Tomorrow should be my final day in Covid-19 isolation. According to the app I can go back into the wild (a national lockdown restricted one) at 23:59 on 19th November.
Today we received confirmation that my husband has Covid-19.
The guidance is not clear, so we can only assume I have to start isolation all over again.
The children definitely can’t go back to school on Monday. This has been confirmed by the school. Nearly 2 more weeks of home schooling for them.
I found this all out after quite a difficult home-schooling session.
I cried.
Full on snotty tears.
I cried because I am tired.
I cried because I have a banging headache.
I cried because I worry about my husband.
I cried because I worry about my children.
I cried because my Mum also has Covid… and that is not good news.
I cried because my children are stuck at home for another 2 weeks.
I cried because my 6-year-old just wants to go back to school.
I cried because I am not a patient teacher.
I cried because my house is untidy, but I have no energy to give it a deep clean.
I cried because I look like I need a clean.
I cried because I have to cancel guests for the radio show.
I cried because I have to cancel appointments which means others losing money.
I cried because I hate letting people down.
I cried because I just want to go for a long walk.
I cried because it means we will inconvenience our family members for another two weeks.
I cried because the wine fridge is empty.
I cried because I needed to.
I cried because it allows me to release frustrations.
I cried because it clears the brain fog.
I cried.
I cried and it made me feel better.
Crying is such an important tool in My Wellness Toolbox.

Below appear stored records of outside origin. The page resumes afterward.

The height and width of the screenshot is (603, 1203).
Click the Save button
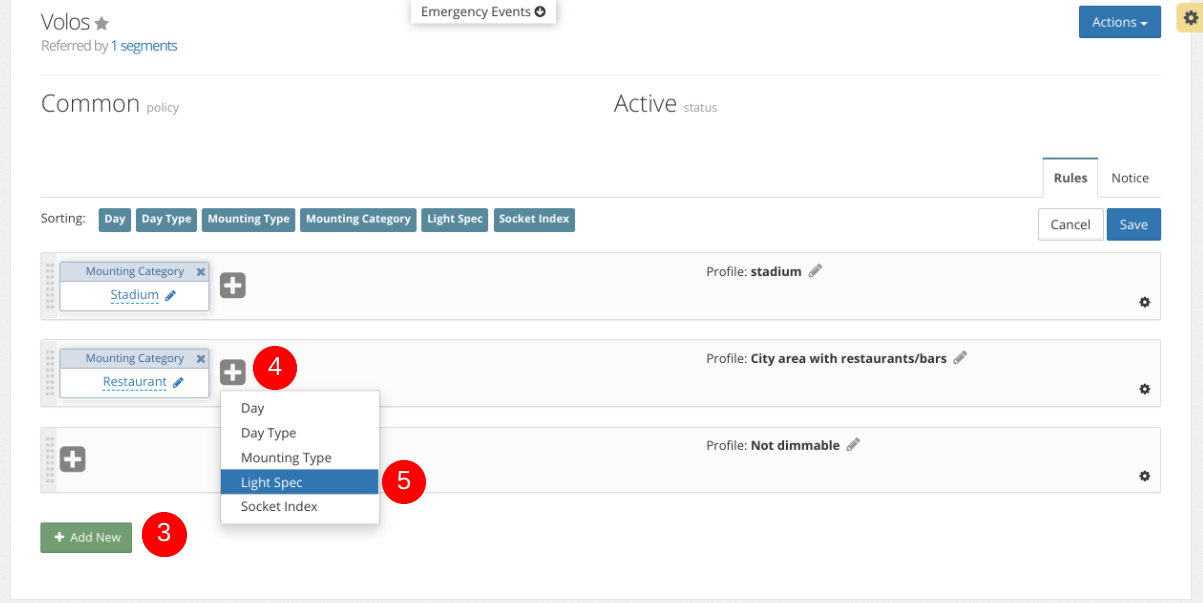pyautogui.click(x=1133, y=224)
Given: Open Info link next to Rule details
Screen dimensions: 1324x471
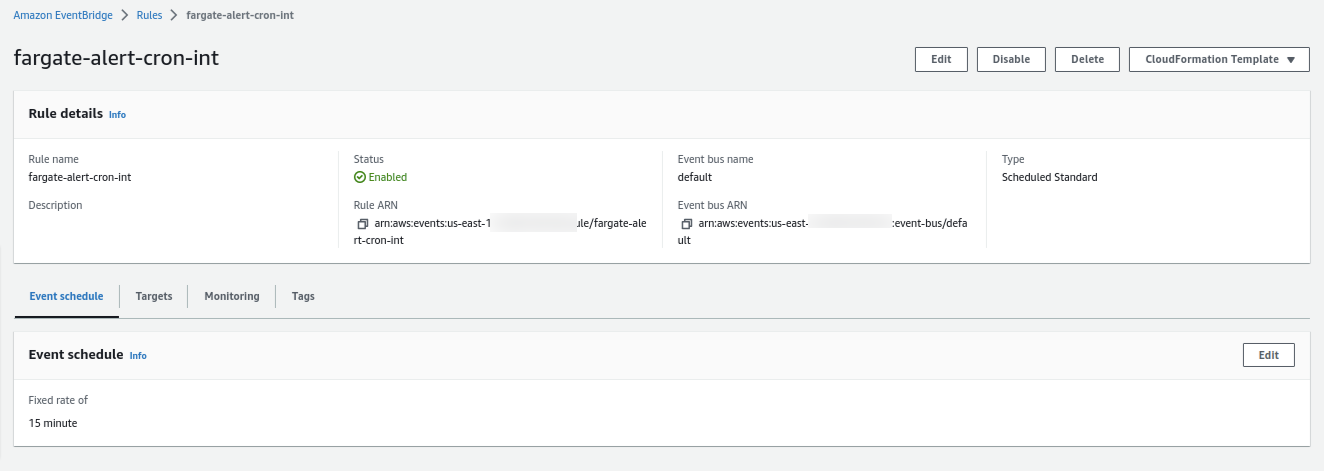Looking at the screenshot, I should [x=117, y=115].
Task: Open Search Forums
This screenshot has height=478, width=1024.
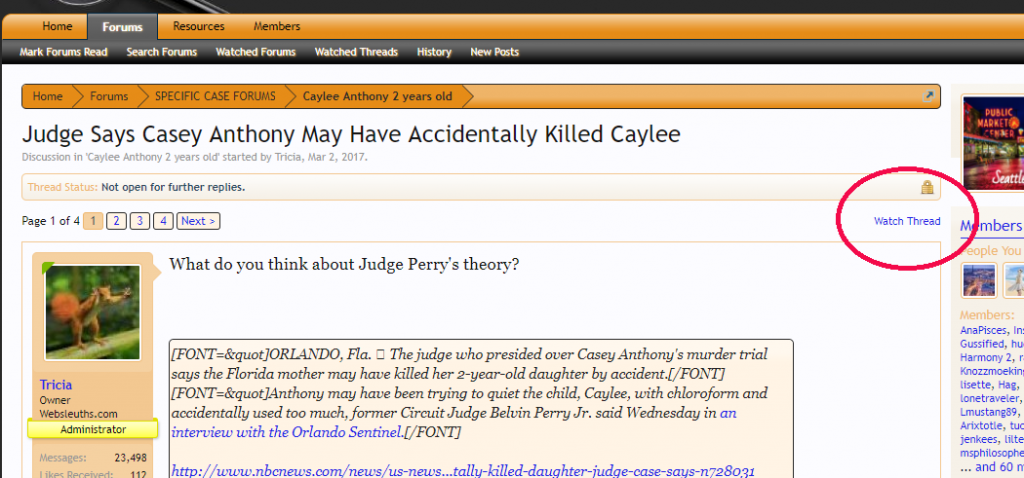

As I finished crying and put this tool away, a number of events happened within a thirty-minute window.
💫 Someone I have never met before contacted me on LinkedIn to ask if they can promote Your Christmas Wellness Toolbox giftbox – they had seen them on my website and would like to include them in a wellbeing guide for Christmas. Wow.
💫 A few of the school Mums messaged me offering to run errands for us. Surrounded by kindness.
💫 A local lady who I have only met via the power of social media dropped a gift at the door, a beautiful soy candle with a lovely Thank You note. I have agreed to give my feedback. Her timing was perfect.
💫 My hero of a Brother-In-Law delivered bread, milk and WINE. His timing was perfect.
💫 My husband came downstairs and excitedly announced that now he has Covid surely we can hug again. Put a huge smile on my face
💫 My 6YO made a gorgeous card for me to make me smile.
… and that made me cry again!!! Good tears. Happy Tears. I know how lucky I am tears.
On the difficult days there is always something positive to find. Always. Sometimes they shine brightly and smack you in the face within a 30 minute window, sometimes you have to look a little harder, but they will be there.
…and don’t forget to use the Crying tool. It is good for you. Crying can make you feel better.
…and I have just found out This is Us is on TV this evening, which probably means I’ll be crying again before the day ends!!